2017-06-29 19:35:18 | ブログ短編

 光恵(みつえ)は彼と暮(く)らし始めて二年目を迎(むか)えた。彼女は彼のことを愛している。彼のためなら何でもしたいし、どんな苦労(くろう)もいとわなかった。結婚はしていなかったが、二人の愛は永遠(えいえん)に続くと、彼女は信(しん)じていた。でも彼の方は…。彼の心はいつの間にか離(はな)れていたようだ。
 光恵がそのことに気づいたのは、仕事から帰って来たときだった。テーブルの上にメモが置かれていた。広告(こうこく)の裏(うら)に書かれた、走り書きのメモ。
<俺(おれ)は出て行く。好きな女ができたんだ。バイバイ>
 光恵は我(わ)が目を疑(うたが)った。出て行くなんて…。お金なんか持ってないのに。光恵はハッとして、タンスの引き出しを開けてみた。そこに入れておいたはずの通帳(つうちょう)と印鑑(いんかん)、父の形見(かたみ)の金(きん)の懐中時計(かいちゅうとけい)が消えていた。時計が入っていた箱(はこ)には、一緒(いっしょ)に入れておいた父の写真(しゃしん)だけが残されていた。光恵は力が抜(ぬ)けてしまい、写真を手にしてしゃがみ込んでしまった。

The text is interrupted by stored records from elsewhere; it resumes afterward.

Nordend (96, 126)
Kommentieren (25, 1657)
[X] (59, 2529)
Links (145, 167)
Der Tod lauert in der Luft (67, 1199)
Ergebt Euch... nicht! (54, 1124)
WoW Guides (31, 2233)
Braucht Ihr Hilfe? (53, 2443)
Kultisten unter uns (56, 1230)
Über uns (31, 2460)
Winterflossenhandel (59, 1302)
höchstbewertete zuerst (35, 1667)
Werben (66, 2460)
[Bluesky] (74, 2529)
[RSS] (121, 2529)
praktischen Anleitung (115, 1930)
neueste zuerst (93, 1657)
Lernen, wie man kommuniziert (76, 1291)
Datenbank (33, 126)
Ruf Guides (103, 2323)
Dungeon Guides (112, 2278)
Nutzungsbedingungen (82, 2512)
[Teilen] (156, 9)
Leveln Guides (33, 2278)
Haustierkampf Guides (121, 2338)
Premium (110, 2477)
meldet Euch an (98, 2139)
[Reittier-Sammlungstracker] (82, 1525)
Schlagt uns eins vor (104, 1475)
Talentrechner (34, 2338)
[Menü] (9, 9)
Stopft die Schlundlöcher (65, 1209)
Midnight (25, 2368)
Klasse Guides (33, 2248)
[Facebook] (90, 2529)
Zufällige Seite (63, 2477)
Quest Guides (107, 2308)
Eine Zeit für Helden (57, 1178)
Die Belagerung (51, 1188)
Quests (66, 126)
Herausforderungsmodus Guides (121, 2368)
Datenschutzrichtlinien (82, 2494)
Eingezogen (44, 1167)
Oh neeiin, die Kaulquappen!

 涙(なみだ)が頬(ほお)をつたっていく。彼女はそれをぬぐいもせずに、ひとしきり泣いた。その後、手にした写真に目をやり、「お父さん…」とつぶやいた。写真の中の父親は笑っていた。
 次の朝。タンスの上には父の写真が置かれていた。光恵は父の写真に手を合わせた。光恵の耳(みみ)には父の口癖(くちぐせ)が聞こえていた。
<笑顔(えがお)が一番だぞ。笑顔でいれば幸せになれるんだ>
 光恵は吹(ふ)っ切るように笑顔を作り、仕事へと出かけていった。
<つぶやき>簡単(かんたん)なことじゃないですよね。でも、笑顔を忘れないで。きっといつか…。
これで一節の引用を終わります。